Document text —
....

Writeup By: Abhijit
Kadlag and Parag Sarda
Popularity of internet based auctions is rising. Poorly
informed sellers and time-critical items e.g. electronic components are being
benefited to a large extent by electronic auctions. Popular internet places
offering auction services are http://www.ebay.com,
http://www.zauction.com. Indian portals have also started offering
auction services to their users e.g. http://www.indiatimes.com,
http://www.rediff.com. This description of
iBundle and IGVA assumes the pre-requisite knowledge of standard auctioning
mechanisms and the GVA.
Standard auctions like English auction, Dutch auction, First
Price Sealed Bid auction, and Vickery auction are very popular. However demands
of people are becoming more and more sophisticated and combinatorial auctions
where a potential buyer can demand for part or whole of the set of items for
sale are gaining importance. The bids placed for such a subset of items for
sale is called a bundle e.g. Suppose there are items (A,B,C) for sell then a
buyer can put his bids on any of (A,B,C,AB,AC,BC,ABC) each of then being called
a bundle. Bundles are important in many real-world problems. For example:
consider a manufacturer that needs either components A and B, or just component
C shall like to put up bids on AB, C.
Although combinatorial auctions can be approximated by
multiple auctions on single items, this often results in inefficient outcomes.
iBundle- An efficient
ascending price bundle auction
The bundling problem is the problem of allocating items to
agents to maximize the sum value across the agents, allowing agents to have non
additive values for individual items.
iBundle is an iterative
combinatorial auction that allows agents to bid for bundles of items while the
auctioneer increases prices and maintains a provisional allocation. It is
optimal for a reasonable agent bidding strategy, in this case myopic or
short-sighted utility-maximizing agents that place best-response bids to
prices. The agents are myopic in the sense that they only consider the current
round of the auction. Each agent determines utility on all bundles and finds
out all bundles for which utility is maximum and
places bids on these bundles only. iBundle has been
proven to be optimal by a novel connection to primal-dual optimization theory
(Papadimitriou & Steiglitz 1982).

....

Material provided —
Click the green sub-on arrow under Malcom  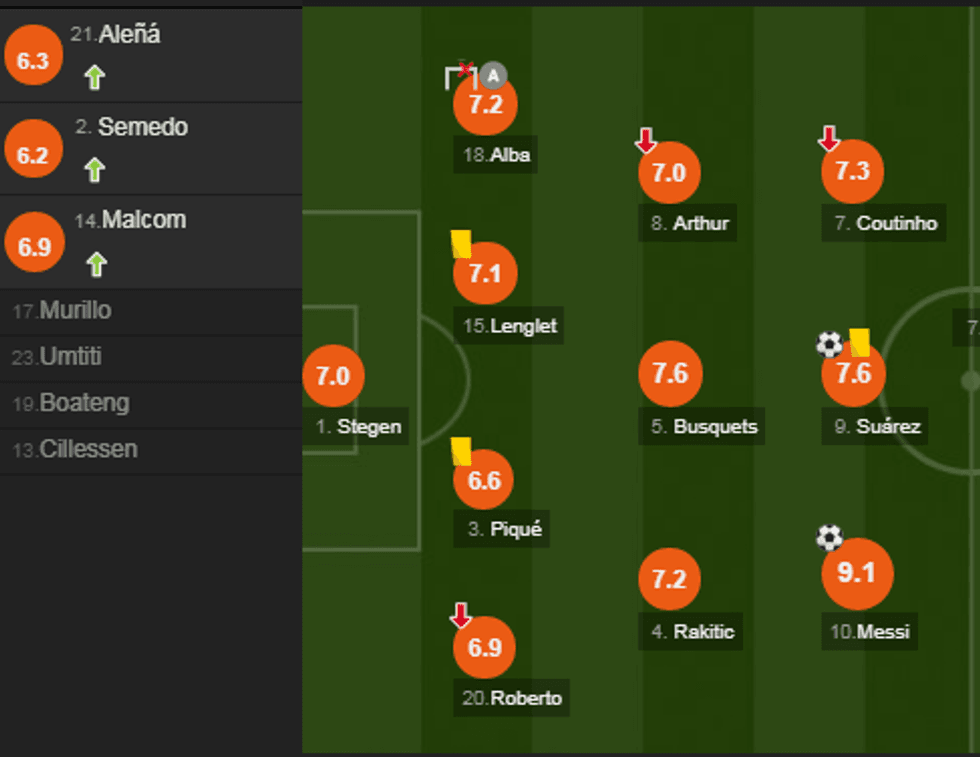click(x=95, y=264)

....

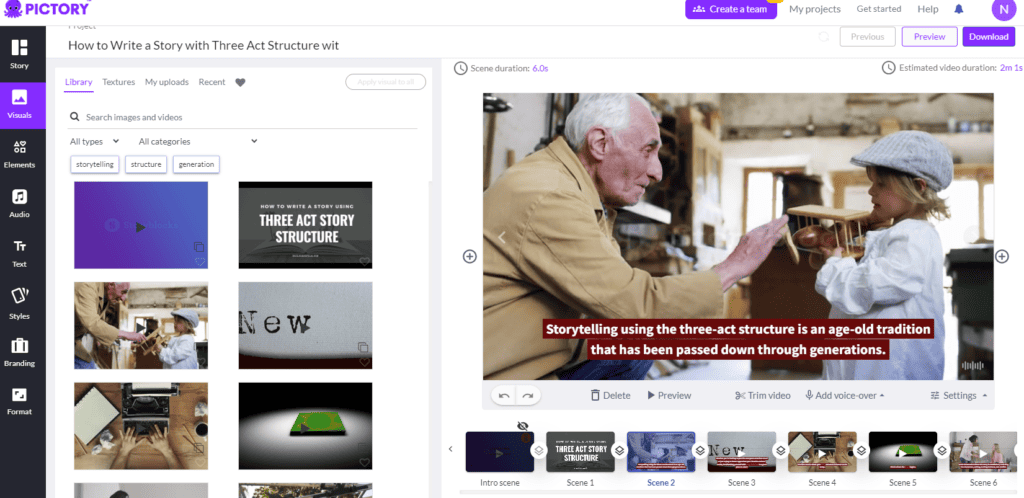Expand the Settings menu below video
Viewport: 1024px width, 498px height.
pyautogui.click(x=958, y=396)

....

Task to carry out —
Continue the text on iBundle and combinatorial auctions from the point where it stops. The rows play no part in this.

Result of this task —
GVA is a sealed-bid auction, in which agents first
submit bids simultaneously, and then the auctioneer determines an allocation
and payments, the agent’s optimal strategy is to bid for, and compute the value
of, all bundles for which it has positive value. This is a computationally
intensive task as for |G| items there are 2^|G| bundles to value, each of which
may require solving a difficult optimization problem for the bidder. However,
combinatorial auctions introduce new computational complexities in mechanism
execution. In particular, the auctioneer’s winner-determination (WD)
problem, the problem of choosing bids to maximize revenue, is NP – hard
by reduction from the maximal weighted clique problem.
Counter intuitively in iBundle auctioning mechanism auctioneer
must solve a sequence of WD problems (one in each round) to maintain a
provisional allocation as agents bid however each WD problem in iBundle is
smaller than in the GVA, because agents bid for less bundles.
However iBundle does not have as strong truth revelation
properties as GVA. In iBundle rational agents with look ahead could manipulate
the outcome of iBundle to their advantage, and lead to the sub optimal
allocations. However, there is some evidence that myopic biding may be a
reasonable assumption in practice, perhaps because of the computational
complexity of strategic behavior.
Auction Mechanism
It is an ascending-price auction that allows agents to bid on
arbitrary combinations of bundles during the auction. The auctioneer increases
ask prices on bundles as bids are received and maintains
a set of winning bids in each round that maximize revenue.
There are 3 basic variations of iBundle. iBundle
(2) generates anonymous ask prices same to every agent. iBundle
(3) generates discriminatory ask prices for each agent and iBundle (d) switches
from anonymous to discriminatory ask prices dynamically, agent-by-agent.
The auction proceeds in rounds. Following elements are common
to all the 3 variants of iBundle. They differ only in the ask price update
mechanism. During each round the auctioneer announces new ask prices for each
of the bundle. The bidders put their new bid values on the bundles they want to
purchase. After receiving all the bids the auctioneer determines the winner by
solving one WD problem. Depending on the variation of iBundle new ask prices
are computed after this and the rounds continue. The auction terminates when
either each of the agents is allocated some bundle or when none of the agents
changes their bid from the previous round.
Announce Prices and
Allocation
Agent i associates a bid
price
with a bid for bundle S in round t. The price must either be
within e of, or greater than, the ask
price announced by the auctioneer (see below). Parameter e> 0 defines the minimal bid increment,
the minimal price increase in the auction. The auctioneer only needs to
announce a minimal set of new prices, because the price of every bundle is
implicitly at least the maximum price of the bundles that it contains and never
decreases between rounds. E.g. if price of bundle AB becomes Rs.100 Then the
price for bundle ABC is automatically at least Rs.
100.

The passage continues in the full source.